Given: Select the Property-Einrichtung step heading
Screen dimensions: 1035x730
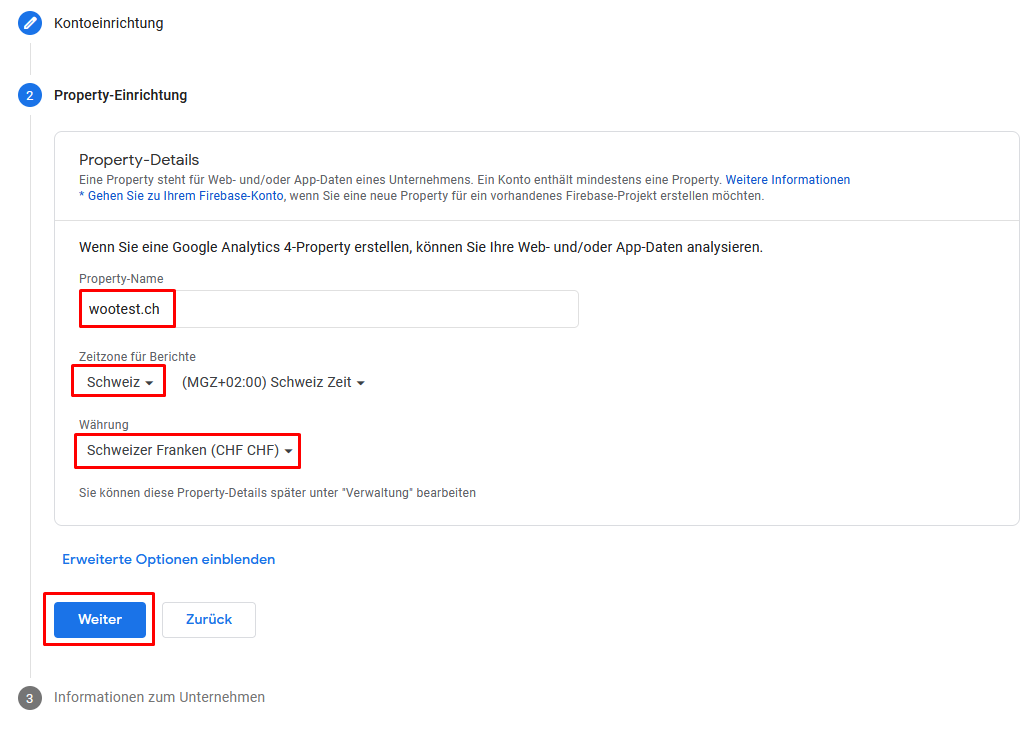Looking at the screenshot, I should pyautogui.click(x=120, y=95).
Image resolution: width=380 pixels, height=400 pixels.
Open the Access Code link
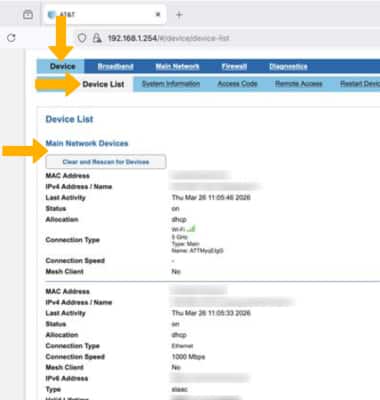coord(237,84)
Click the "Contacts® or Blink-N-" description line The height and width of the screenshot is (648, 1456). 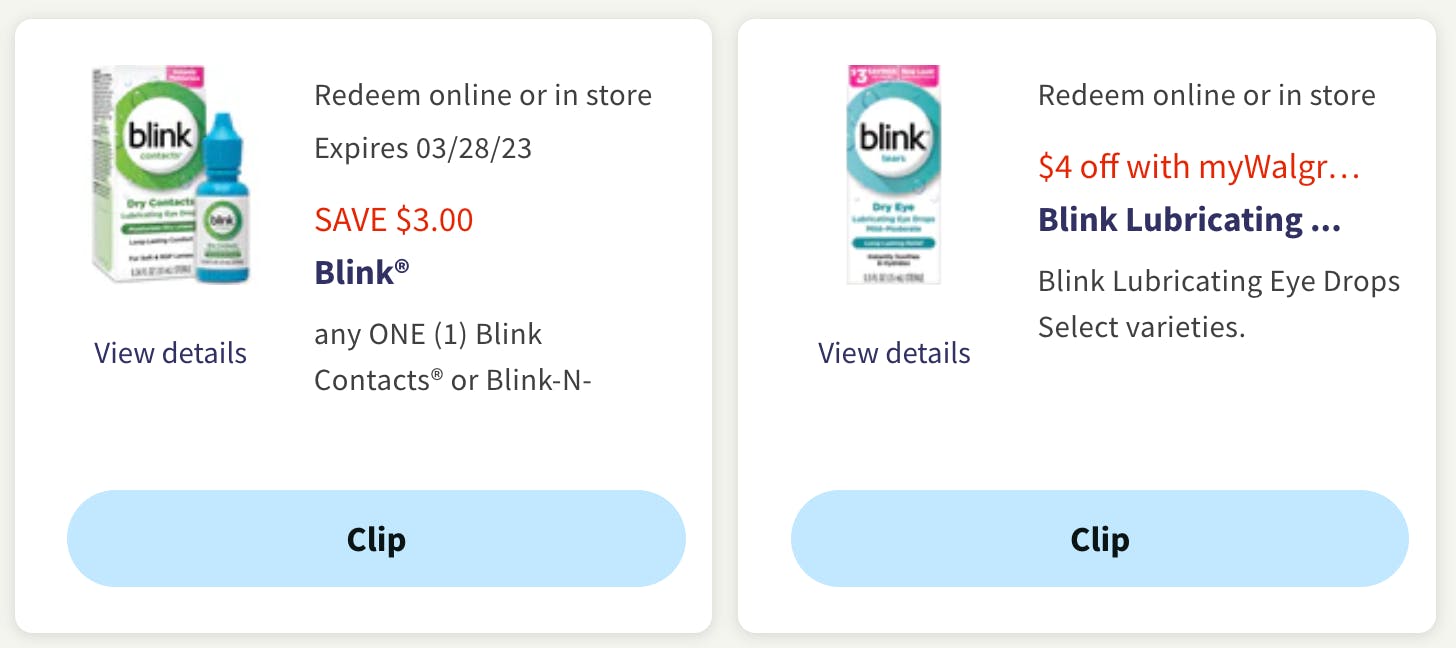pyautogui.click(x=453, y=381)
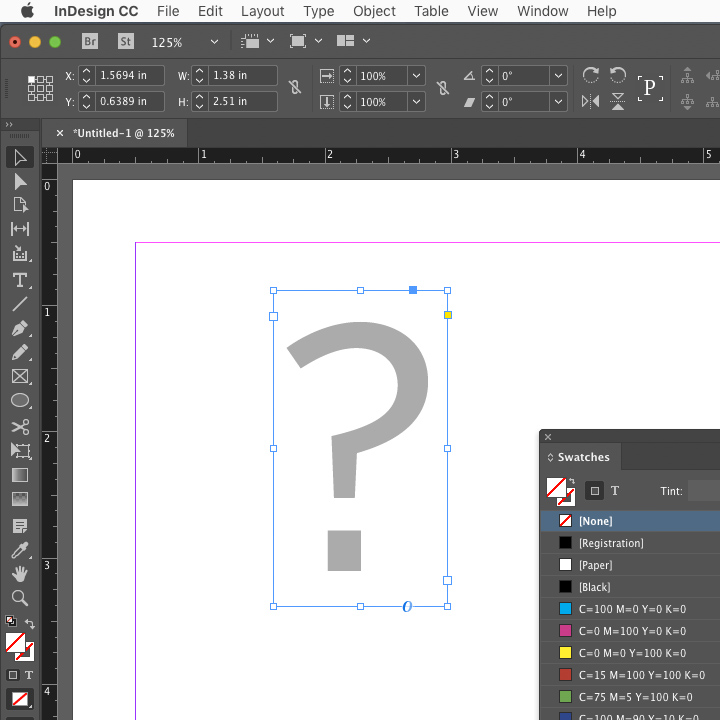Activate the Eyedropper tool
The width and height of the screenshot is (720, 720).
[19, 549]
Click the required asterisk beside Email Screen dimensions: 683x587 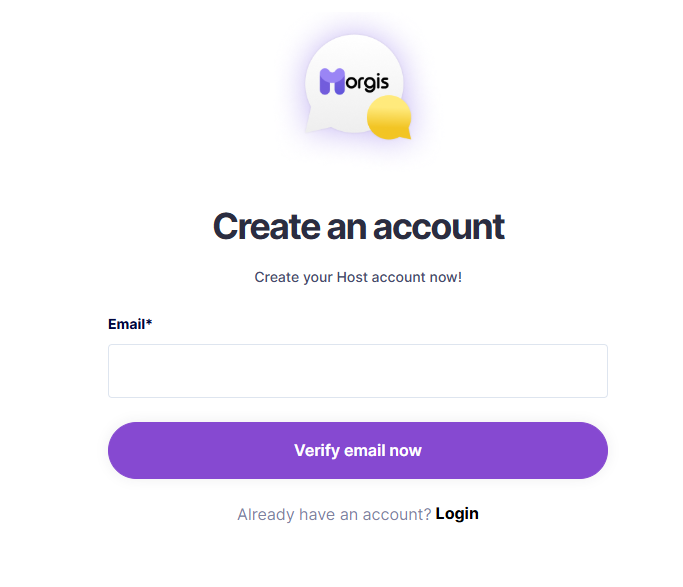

--

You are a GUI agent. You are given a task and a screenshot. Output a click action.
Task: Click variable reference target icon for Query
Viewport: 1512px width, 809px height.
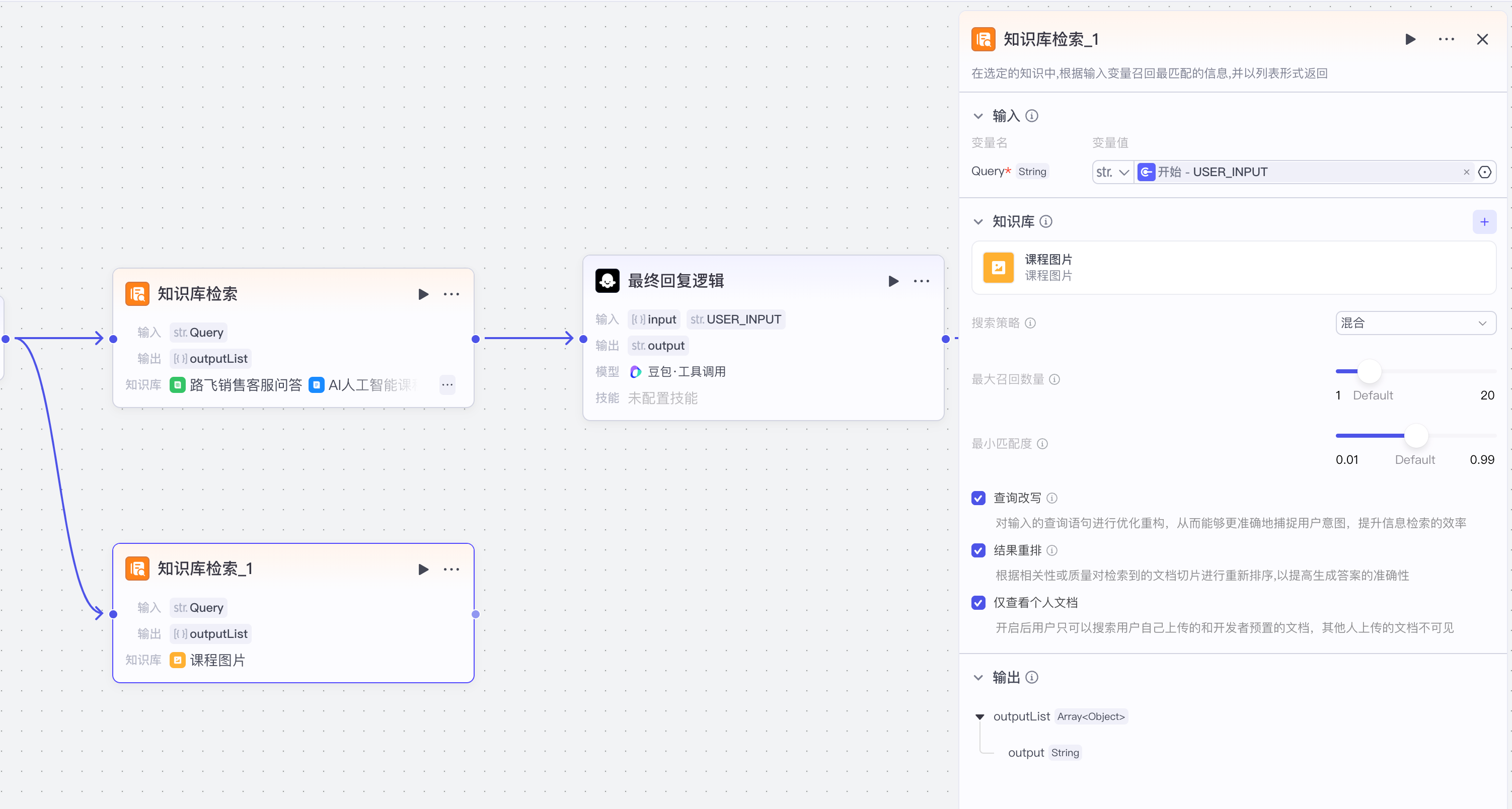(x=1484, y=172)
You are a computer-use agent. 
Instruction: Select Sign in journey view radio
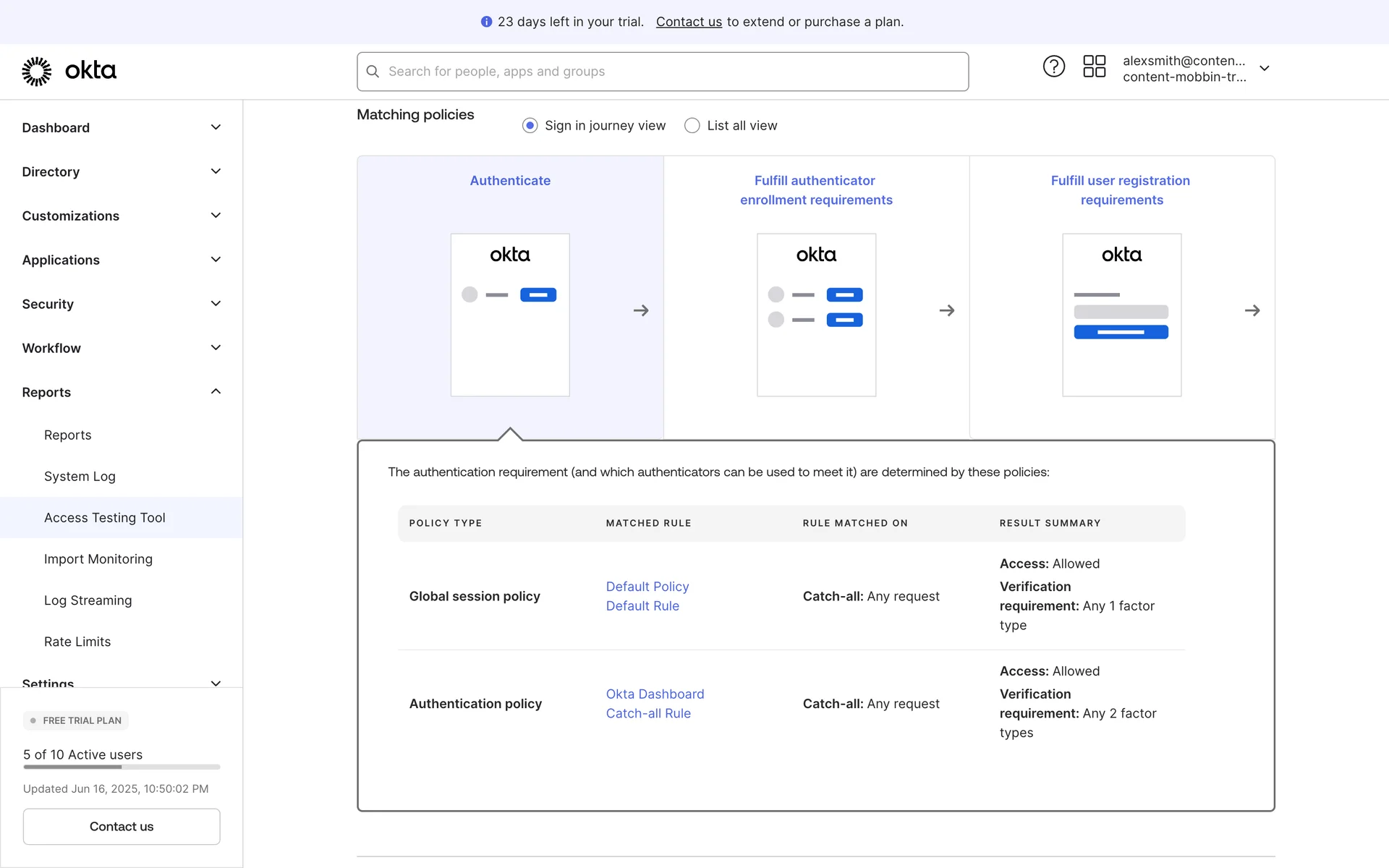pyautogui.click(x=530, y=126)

Exercise prompt => Repeat the data from the line containing "You are a GUI" through the line containing "pyautogui.click(x=530, y=126)", both included, with "Instruction" swapped for "Command" and nothing else changed. Omit the pictures from your answer.

In response =>
You are a GUI agent. You are given a task and a screenshot. Output a click action.
Task: Click variable reference target icon for Query
Viewport: 1512px width, 809px height.
(x=1484, y=172)
You are a computer-use agent. 
Command: Select Sign in journey view radio
pyautogui.click(x=530, y=126)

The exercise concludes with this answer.